### PROBLEM REQUIREMENTS
Copy, exactly and without additions, every line in the records below from the one holding "Given: Open the @BrandonDavisBD handle link" through the one holding "Viewport: 732px width, 1441px height.", both ends included.

### STUDY MATERIAL
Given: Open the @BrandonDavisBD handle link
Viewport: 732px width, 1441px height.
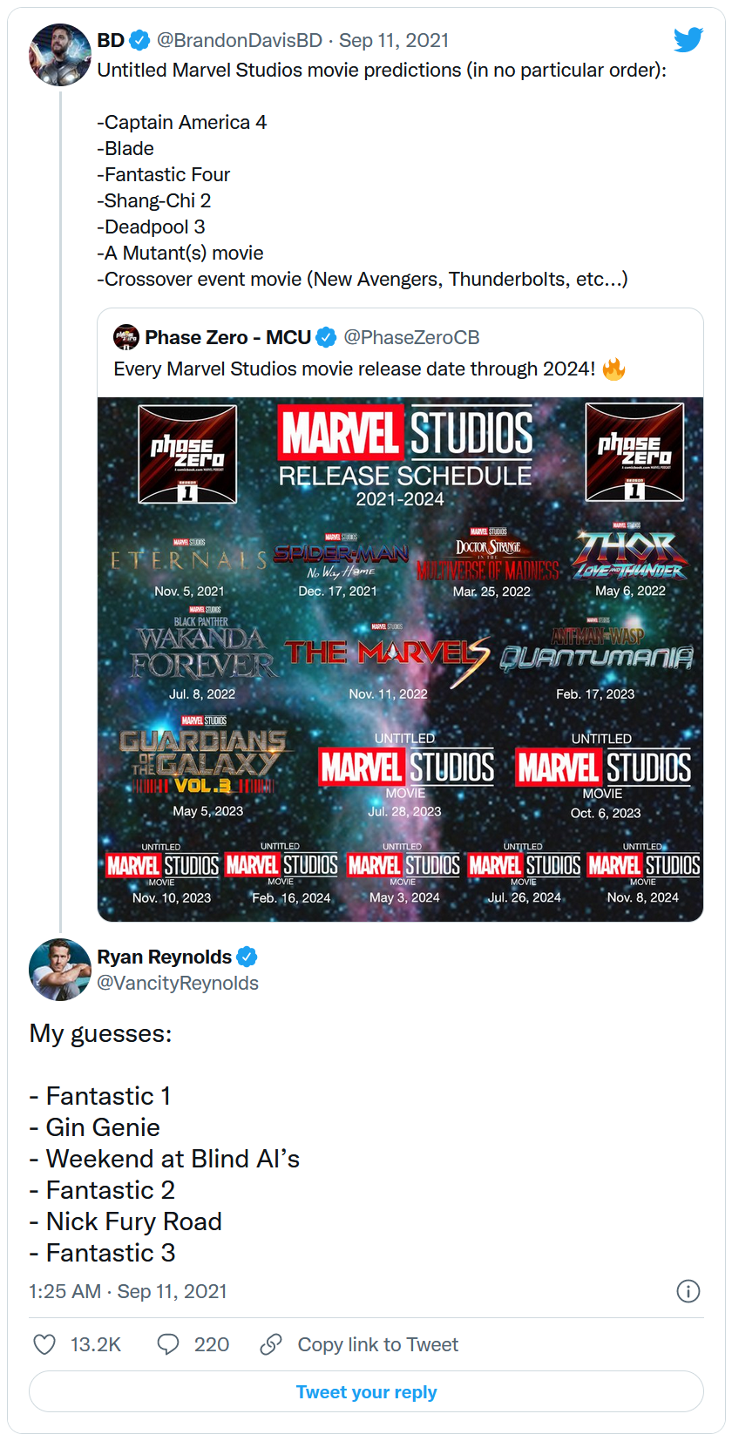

* * *

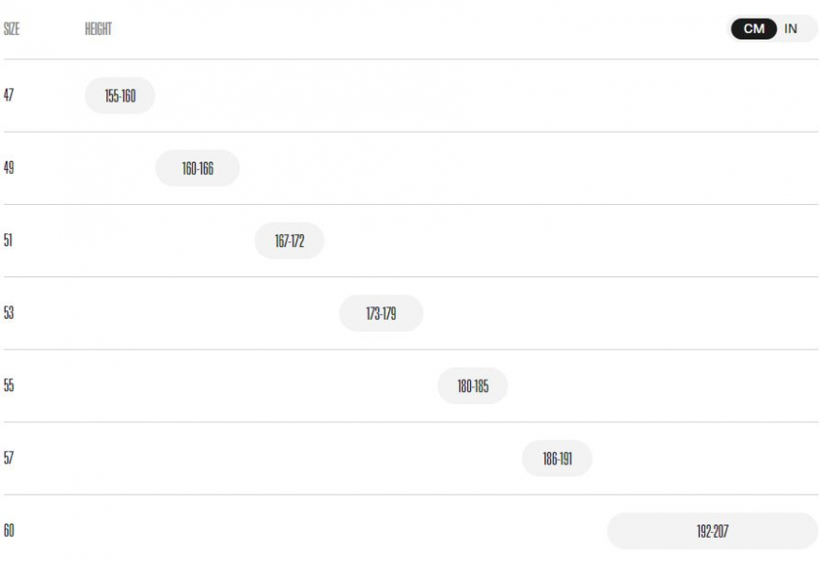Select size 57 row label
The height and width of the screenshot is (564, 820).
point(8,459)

--

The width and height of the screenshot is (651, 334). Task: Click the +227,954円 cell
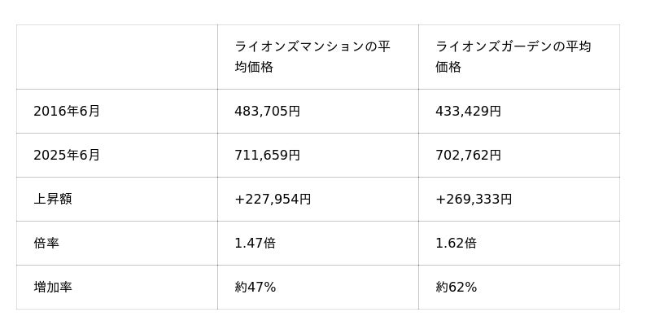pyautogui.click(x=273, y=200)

### RESULT OF THE EXERCISE
Given: Open the @BrandonDavisBD handle link
Viewport: 732px width, 1441px height.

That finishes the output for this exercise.